--- Data extracts ---

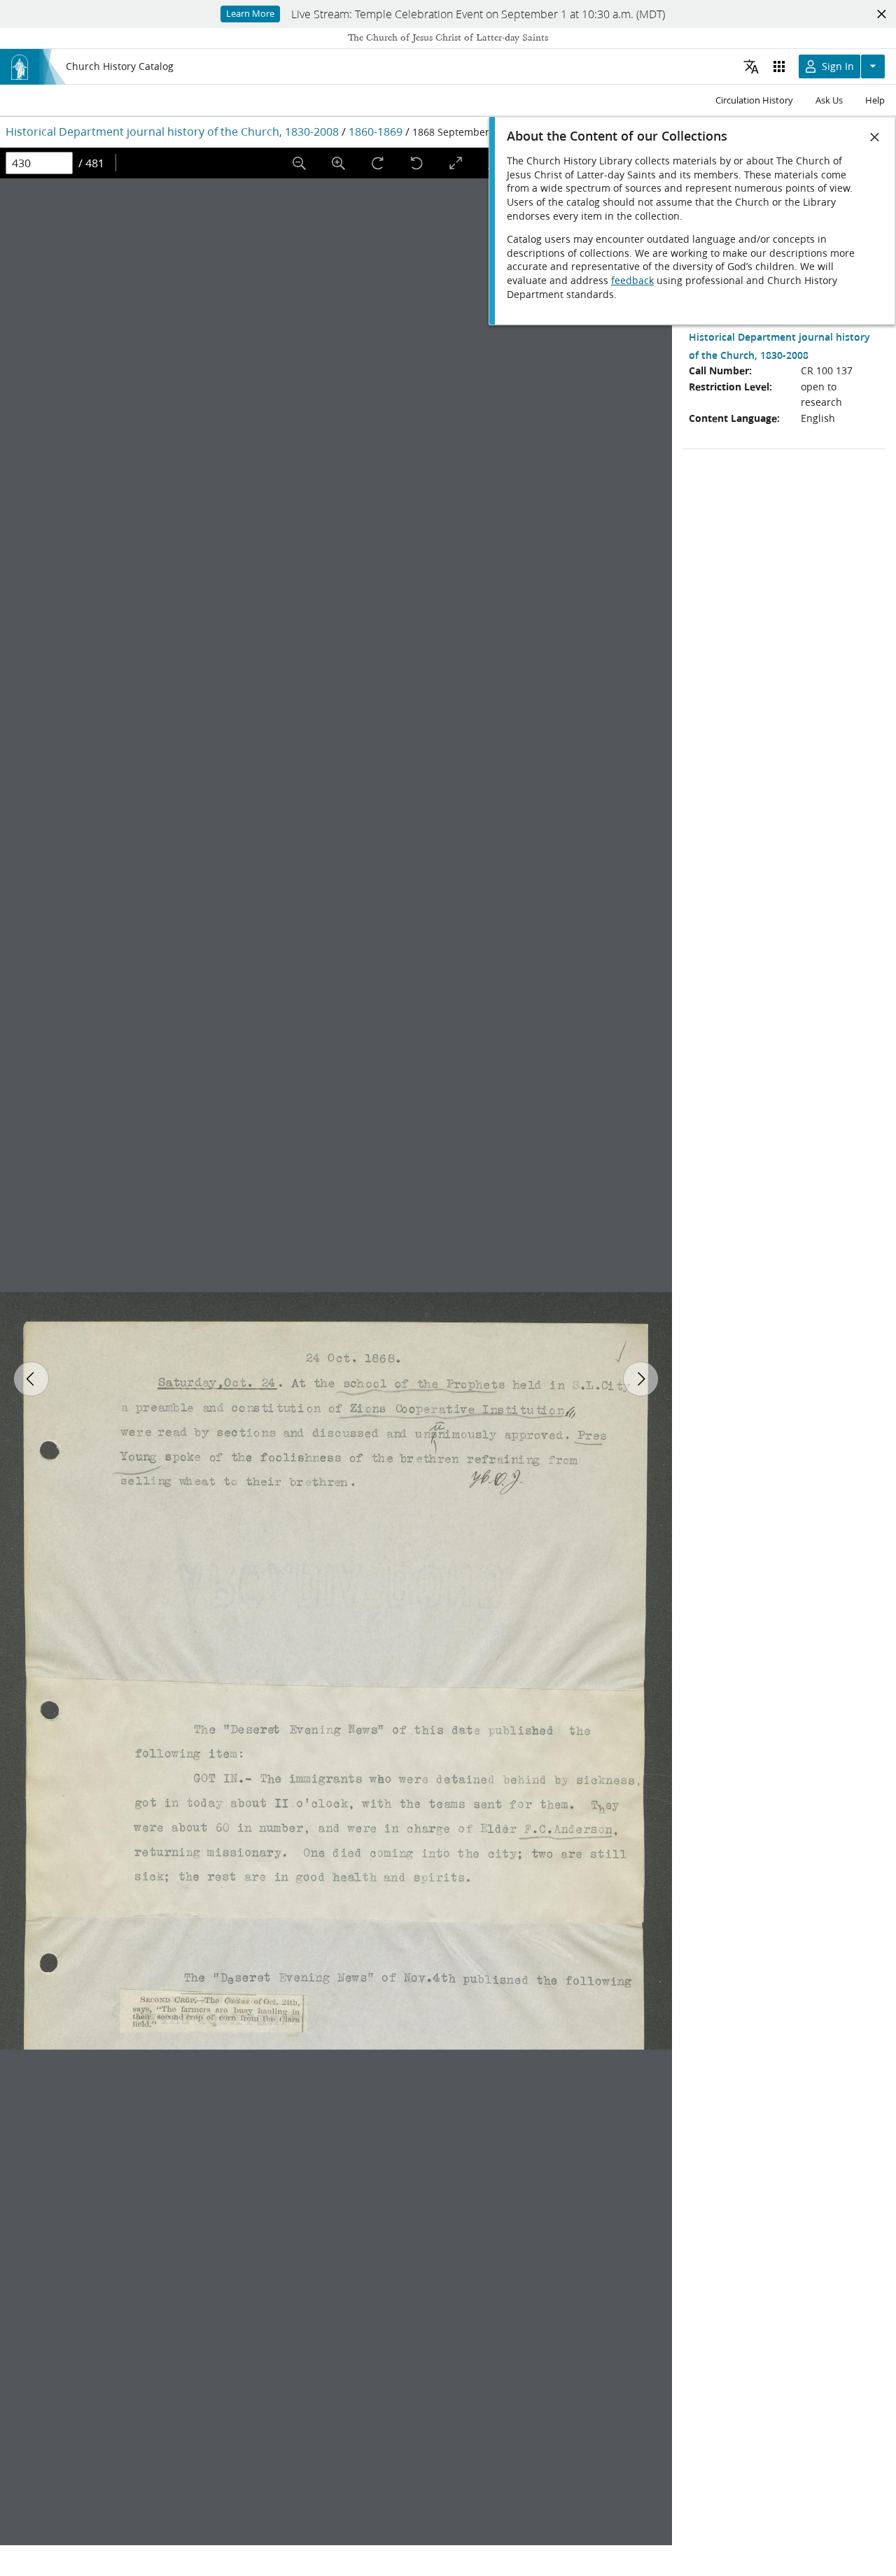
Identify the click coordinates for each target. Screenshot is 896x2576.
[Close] (875, 137)
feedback (632, 281)
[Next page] (640, 1378)
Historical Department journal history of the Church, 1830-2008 (172, 131)
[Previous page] (31, 1378)
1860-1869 (375, 131)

---

→ Exercise objective
Every record above must be copied exactly, and no picture may appear in the copy.

→ Expected output
Identify the click coordinates for each target. Screenshot is 896x2576.
[Close] (875, 137)
feedback (632, 281)
[Next page] (640, 1378)
Historical Department journal history of the Church, 1830-2008 (172, 131)
[Previous page] (31, 1378)
1860-1869 (375, 131)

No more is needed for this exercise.